Rare diseases affect children and adolescents in eight out of ten cases. Their participation in medical progress therefore depends crucially on dedicated pediatricians who are committed to the balancing act between bedside and laboratory. The Alliance4Rare research network initiated by the Eva Luise and Horst Köhler Foundation provides structured Clinician and Medical Scientist Programs (CS4RARE) to prepare researching paediatricians for this challenging task and to give them the necessary freedom for scientific work at a high level. The programs grant participants protected research periods in which they are released from clinical duties to advance scientific projects on rare diseases.
Dear Dr Brüning, You have been selected for the Junior Clinician Scientist Programme at Alliance4Rare, which is funded by the Eva Luise and Horst Köhler Foundation and the Berliner Sparkassenstiftung für Medizin. What motivated you to pursue a career in both science and clinical practice?
As a junior doctor in the paediatrics department at the Charité university hospital, I encounter children and families every day whose lives are shaped by a rare disease. Many of these patients endure an odyssey lasting years until they are diagnosed, only to find that there are no treatment options available. This motivates me greatly to combine practical clinical work with basic scientific research in order to improve the care of patients with rare diseases.
I have been interested in this intersection since the beginning of my studies in Münster. I participated in the Experimental Medicine programme alongside my studies and wrote an experimental doctoral thesis in nephrology as part of the Medical College.
The Alliance4Rare Junior Clinician Scientist programme now gives me the ideal opportunity to build on this and combine medical care with scientific curiosity, particularly in the field of rare diseases, which affect many of our paediatric patients.
What are you currently working on, and what would you like to achieve in the field of rare diseases?
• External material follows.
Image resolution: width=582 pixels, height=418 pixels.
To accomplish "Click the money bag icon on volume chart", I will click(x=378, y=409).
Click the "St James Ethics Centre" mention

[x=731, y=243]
Since starting my training as a paediatrician, I have worked a few days a month in paediatric nephrology consultations. Around 50–60% of cases of chronic kidney disease in children are caused by monogenetic diseases, i.e. diseases caused by mutations in just one gene. Mutations in up to 600 different genes can lead to chronic kidney disease. Almost all of these diseases are rare. Furthermore, there are no curative treatment options for chronic kidney disease; dialysis and transplantation are the only remaining options.
In my project, I am working on characterising so-called ‘renal delivery’, i.e. targeting certain kidney cell types with viral vectors. I will compare the transduction efficiency of different serotypes of the adeno-associated virus after injection, using various local injection techniques, in a reporter model. I will use immunofluorescence staining, confocal microscopy, and flow cytometric analysis. These investigations should help identify suitable vectors for targeted kidney delivery.
This work forms part of a genome editing project, an innovative therapy option for monogenetic kidney diseases, led by the Klämbt and Kaminski research groups.
How does Alliance4Rare funding open up new opportunities for you in your day-to-day work?
Alliance4Rare funding provides valuable freedom for scientific work which would be difficult to achieve in everyday clinical practice. It enables me to allocate dedicated time for research and develop projects with a long-term perspective. The platform that Alliance4Rare provides for researchers specialising in rare diseases also facilitates valuable interdisciplinary exchange.
Dr Klara Brüning received her doctorate in molecular nephrology from the University of Münster in 2021, completing her medical studies there the following year. In 2023, she commenced clinical training in the Department of Paediatrics, specialising in gastroenterology, nephrology, and metabolic medicine at Charité – Universitätsmedizin. From the outset, she focused particularly on paediatric nephrology. In March 2025, she was accepted onto the Junior Clinician Scientist for Rare Programmes (JCS4Rare), which is funded jointly by the Eva Luise and Horst Köhler Foundation and the Berliner Sparkassenstiftung. As part of the programme, Dr Brüning is working on the characterisation of renal delivery. The aim of renal delivery is to deliver vectors to kidney cells in order to enable the use of innovative therapy options for treating rare monogenetic kidney diseases.